Brigadier General Richard Elmer Ellsworth
Brigadier General Richard Elmer Ellsworth
Richard Elmer Ellsworth was born on July 18th, 1911 the third of four children born to Elmer and Edna Ellsworth of Erie Pennsylvania. He grew up in Erie attending Erie Academy. After high school he joined the Pennsylvania National Guard from which he earned an appointment to the USMA West Point. He graduated with the class of 1935 as a cavalry officer but applied for pilot training becoming a rated pilot in 1936.
From 1936 to 1941 he was stationed at Mitchell field, Kelly field and the Sacramento Air Depot. In 1941 he earned a Master’s Degree in Meteorology from California Institute of Technology.
After a short tour as a transport pilot in Alaska, he was assigned to the South Pacific to coordinate weather matters for the Army Air Corps. In 1943 he attended Command and General Staff College at Fort Leavenworth. In July 1943 he was assigned to the China Burma India Theater or CBI.

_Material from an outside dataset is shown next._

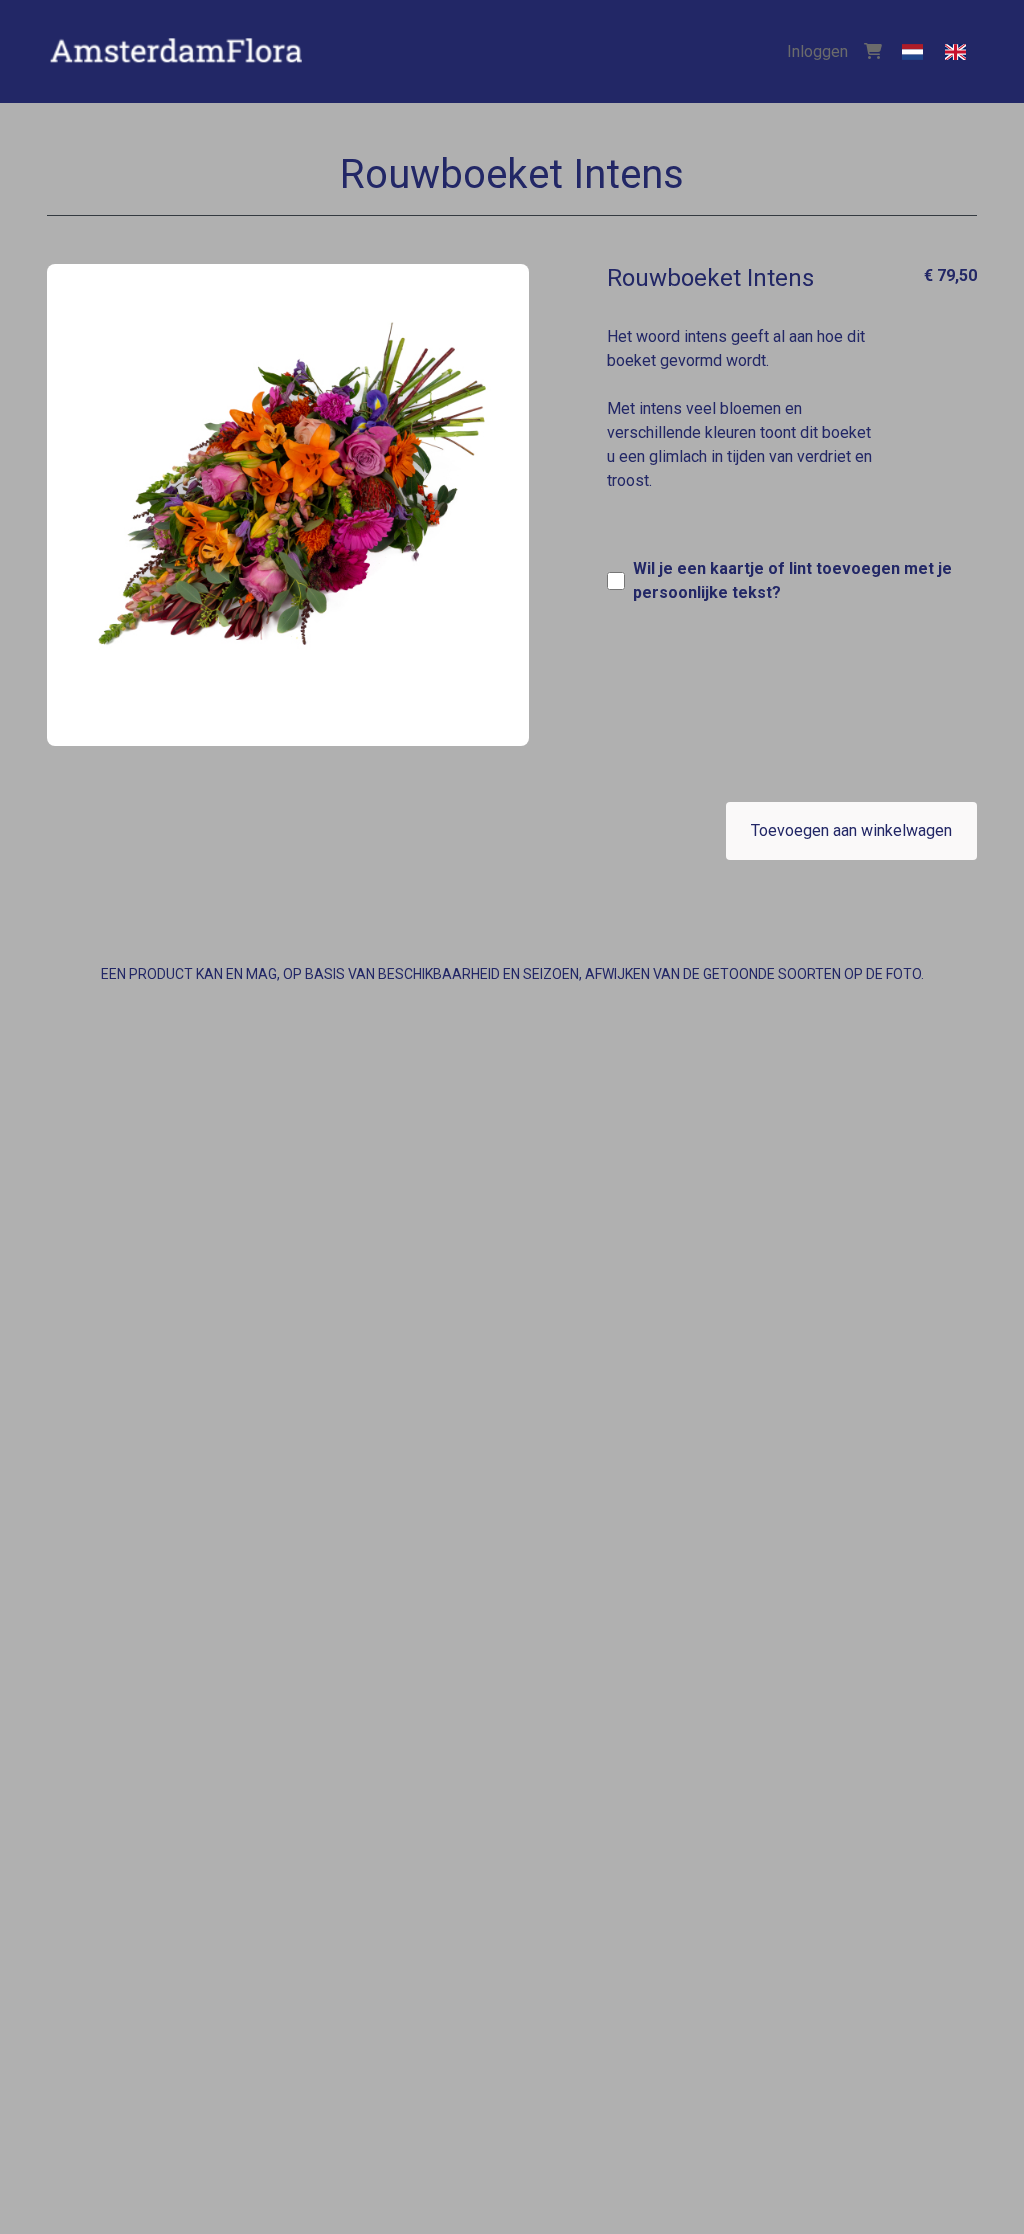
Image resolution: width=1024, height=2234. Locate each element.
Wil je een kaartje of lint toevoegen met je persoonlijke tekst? (792, 580)
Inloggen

Dick arrived in India in August 1943 and was designated as the Regional Control Officer for the 10th Weather Region and Commanding Officer of the 10th Weather Squadron. This assignment thrust him into the middle of many difficult problems that confronted the Army Air Corps in the Far East and gave him the opportunity to contribute greatly to the prodigious air supply operations over the “Hump” and into China. With China cut off from the outside world, except for the air route over the Hump, both General Chennault and Generalissimo Chiang Kai-shek were determined to use every pound of airlift capacity for desperately needed supplies and vigorously opposed Dick’s plan to ship weather forecasters and observers into China. His persistence resulted in the acceptance of his plan. Not only were weather stations established along the Hump route, but weathermen came to operate behind the Japanese lines, both in China and Southeast Asia.
As a squadron report for the period indicates: Most of the pushing, the planning and even the paperwork was done singlehandedly by the Colonel himself. This period saw the establishment of the India and China Weather Centrals, which provided long forecasts for the B-29 bombing missions.
While assigned to the CBI Theater, Dick flew 400 combat missions, most of them in a 10th Weather Squadron C-47. He helped pioneer the establishment of regular night flights over the Hump. For his achievements while serving in the CBI Theater, Dick was awarded the Distinguished Flying Cross with a bronze oak leaf cluster; the Legion of Merit; the Air Medal with two oak leaf clusters and the Commendation Ribbon.
In 1945, Dick was reassigned to Headquarters, Air Weather Service (AWS) in Washington, D.C. as Chief of Operations and Training Division. With the numerical strength and number of weather stations operated by AWS dropping rapidly, he was instrumental in maintaining the Weather Service at a high level of efficiency. In the words of the Weather Service Commander, Colonel Donald N. Yates, in a letter of commendation: “The continuing efficient functioning of the Weather Service could not have been possible except for the success of Colonel Ellsworth’s long-range plans and forecasts of future needs.”
In 1946, Dick left Headquarters AWS to activate the 308th Reconnaissance Group (Weather) at Morrison Field, West Palm Beach, Florida. In June 1947, the group moved to Fairfield-Suisun Air Base in California, and for the next two years, under Dick’s command, provided weather reconnaissance of the West Coast, trained new weather reconnaissance aircrews and units, and accomplished such special projects as the Ptarmigan weather reconnaissance flight over the North Pole.
Dick left the 308th in 1949 to attend the Air War College. On graduation, he was assigned to the Strategic Air Command, first as Chief of the Plans Division, at Headquarters Second Air Force, Barksdale AFB, Louisiana and then in 1950 to the 28th Strategic Reconnaissance Wing, at Rapid City AFB, South Dakota. He served as Wing Commander and then as Commanding General of the Base. His promotion to Brigadier General came on September 5, 1952 at the age of 41.
On the morning of March 18, 1953, just after midnight, the B-36 on a low level mission from the Azores to Rapid City, testing our radar defenses, encountered a freak weather pattern causing the aircraft to reach landfall well before the estimate. The resulting crash near Nut Cove Newfoundland killed General Ellsworth and 20 other crew members.
The people of Rapid City petitioned the Congress to rename the base. It was dedicated as Ellsworth AFB in June 1953 by President Eisenhower. General Ellsworth was greatly loved and admired by all who served with him and under his command.